Ужин поспел как раз в тот момент, когда его и собак схватил новый приступ голода. Помешивая двумя лопатками глухариный суп одновременно в ведре и в котелке, он стал остужать его, чтобы можно было есть. Костры понемногу таяли, редкие искры, поднимавшиеся из них, гасли от соприкосновения с ночью и превращались в черный пепел. Он стоял, прислонившись к дереву, под ногами краснели два жарких костра, будто два свернувшихся в клубок лисенка. Он привычно взглянул на ночное небо, черное, точно бесконечная процессия монахов, на звезды, дрожавшие, словно свечи. На фоне черного неба он, казалось, видел контуры заснеженных сопок, хотя это мог быть просто рефлекс… Звезды так низко нависли над тайгой… Вон с той сопки как раз можно дотянуться… Но звезды нельзя трогать руками… Как на цветы, на них можно только смотреть, как учили в детстве… Его-то пальцы часто бывали в цветочной пыльце… «Почему бы сейчас им не быть в звездной? — подумал он простодушно. — Кажется, первую большую ошибку я сделал тогда, когда вырос из детства».

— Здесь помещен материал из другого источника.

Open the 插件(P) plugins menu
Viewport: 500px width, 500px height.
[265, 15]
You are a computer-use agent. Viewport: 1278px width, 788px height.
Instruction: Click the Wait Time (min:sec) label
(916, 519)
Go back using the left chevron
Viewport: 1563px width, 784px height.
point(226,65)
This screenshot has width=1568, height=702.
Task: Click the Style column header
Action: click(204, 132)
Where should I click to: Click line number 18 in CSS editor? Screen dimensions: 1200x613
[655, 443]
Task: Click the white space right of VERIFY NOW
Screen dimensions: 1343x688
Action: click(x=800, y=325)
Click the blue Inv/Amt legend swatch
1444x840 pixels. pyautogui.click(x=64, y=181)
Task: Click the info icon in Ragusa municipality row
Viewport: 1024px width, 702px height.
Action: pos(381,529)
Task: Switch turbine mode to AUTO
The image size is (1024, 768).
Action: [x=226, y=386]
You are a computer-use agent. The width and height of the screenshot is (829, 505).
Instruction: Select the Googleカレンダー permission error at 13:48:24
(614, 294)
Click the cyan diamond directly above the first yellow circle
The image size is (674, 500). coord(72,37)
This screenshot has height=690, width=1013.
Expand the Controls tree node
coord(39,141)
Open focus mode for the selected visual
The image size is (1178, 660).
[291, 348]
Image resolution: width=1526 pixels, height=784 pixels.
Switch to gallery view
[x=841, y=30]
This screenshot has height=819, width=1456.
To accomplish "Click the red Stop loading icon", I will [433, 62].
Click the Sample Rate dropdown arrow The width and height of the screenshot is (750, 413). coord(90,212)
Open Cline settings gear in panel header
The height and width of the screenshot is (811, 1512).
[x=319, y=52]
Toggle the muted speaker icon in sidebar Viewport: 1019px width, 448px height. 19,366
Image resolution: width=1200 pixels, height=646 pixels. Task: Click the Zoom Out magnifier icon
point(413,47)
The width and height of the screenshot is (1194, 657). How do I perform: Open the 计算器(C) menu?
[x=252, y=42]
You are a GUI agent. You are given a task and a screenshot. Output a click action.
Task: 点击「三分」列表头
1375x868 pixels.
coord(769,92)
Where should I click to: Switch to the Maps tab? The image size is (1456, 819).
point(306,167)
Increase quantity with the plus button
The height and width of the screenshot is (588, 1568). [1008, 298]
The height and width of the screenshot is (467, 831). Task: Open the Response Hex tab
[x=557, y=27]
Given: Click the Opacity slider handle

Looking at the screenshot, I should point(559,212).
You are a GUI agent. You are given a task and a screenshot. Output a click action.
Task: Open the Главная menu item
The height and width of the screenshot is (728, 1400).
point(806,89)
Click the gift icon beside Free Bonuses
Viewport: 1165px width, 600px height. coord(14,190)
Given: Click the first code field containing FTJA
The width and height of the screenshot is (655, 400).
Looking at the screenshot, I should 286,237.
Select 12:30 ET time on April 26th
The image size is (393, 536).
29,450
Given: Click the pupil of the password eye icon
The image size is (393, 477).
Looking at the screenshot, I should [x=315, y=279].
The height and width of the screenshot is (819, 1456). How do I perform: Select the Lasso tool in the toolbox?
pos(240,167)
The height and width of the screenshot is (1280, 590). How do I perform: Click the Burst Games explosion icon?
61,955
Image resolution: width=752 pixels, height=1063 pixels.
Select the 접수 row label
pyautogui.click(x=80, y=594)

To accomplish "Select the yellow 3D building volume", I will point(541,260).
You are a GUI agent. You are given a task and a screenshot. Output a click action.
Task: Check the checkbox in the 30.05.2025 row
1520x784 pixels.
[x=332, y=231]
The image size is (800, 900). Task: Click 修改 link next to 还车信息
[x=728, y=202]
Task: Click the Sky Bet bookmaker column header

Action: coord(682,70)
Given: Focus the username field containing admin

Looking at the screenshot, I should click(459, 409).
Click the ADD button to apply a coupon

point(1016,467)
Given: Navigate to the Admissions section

Рыжая каким-то образом открыла дверь, выскочила из избушки и прямиком сунулась к ведру. Пристойно усевшись возле, она стала смотреть туда же, куда и хозяин. Она давно привыкла к этому взгляду, устремленному в никуда. И сейчас, не посчитав его за серьезную помеху, она положила лапу на край ведра, — разумеется, чтобы только попробовать… Горячая похлебка, перелившись через край, попала псу на острые уши.
— Ах ты бесстыжая! — и собака получила вдобавок мешалкой. — Ну конечно, — сказал он уже ласковей, — ты одна тут голодная, остальные только притворяются. — Ему было стыдно, что он побил Рыжую; он как будто заранее знал, что это в последний раз, что завтра ему уже не придется наказывать эту рыжую собаку, и вообще никогда… Но все, что быть должно, придет в свое время, разве что чуточку раньше, ровно настолько, чтобы застать врасплох.
Он снял ведро и котелок с рогаток, отнес в избушку и первым делом вылил собакам их долю. «Ешьте, визгуны, набивайте свои животы, чтобы на заре легче было бегать по сопкам». А про себя подумал, что усталость и голод собак не чета его усталости и голоду; за день они потратили сил гораздо больше, а кроме того, из-за Мустелы они провели бессонную ночь, а он все-таки поспал часок-другой с морозом пополам. Оставив свой сердитый тон, он наклонился к собаке и потрепал ее по загривку в знак примирения. Нельзя же, в самом деле, жалеть только себя.
Убрав со стола, он достал из плетеного шкафчика два чистых тазика, поварешку, ложку и большую эмалированную кружку. Затем отлил из вместительного чугунного котла горячей воды для мытья, а в оставшуюся отсыпал чая из банки с отвинчивающейся крышкой.
Чувствуя вялость и тупое равнодушие — самое коварное, чем страшна усталость, он заварил чай по-купечески, чтобы палец, опущенный в чай, не был в нем виден. Он боялся заснуть, не сделав того, что надо было еще сделать; во сне он уже не отвечал ни за дело, ни за безделье.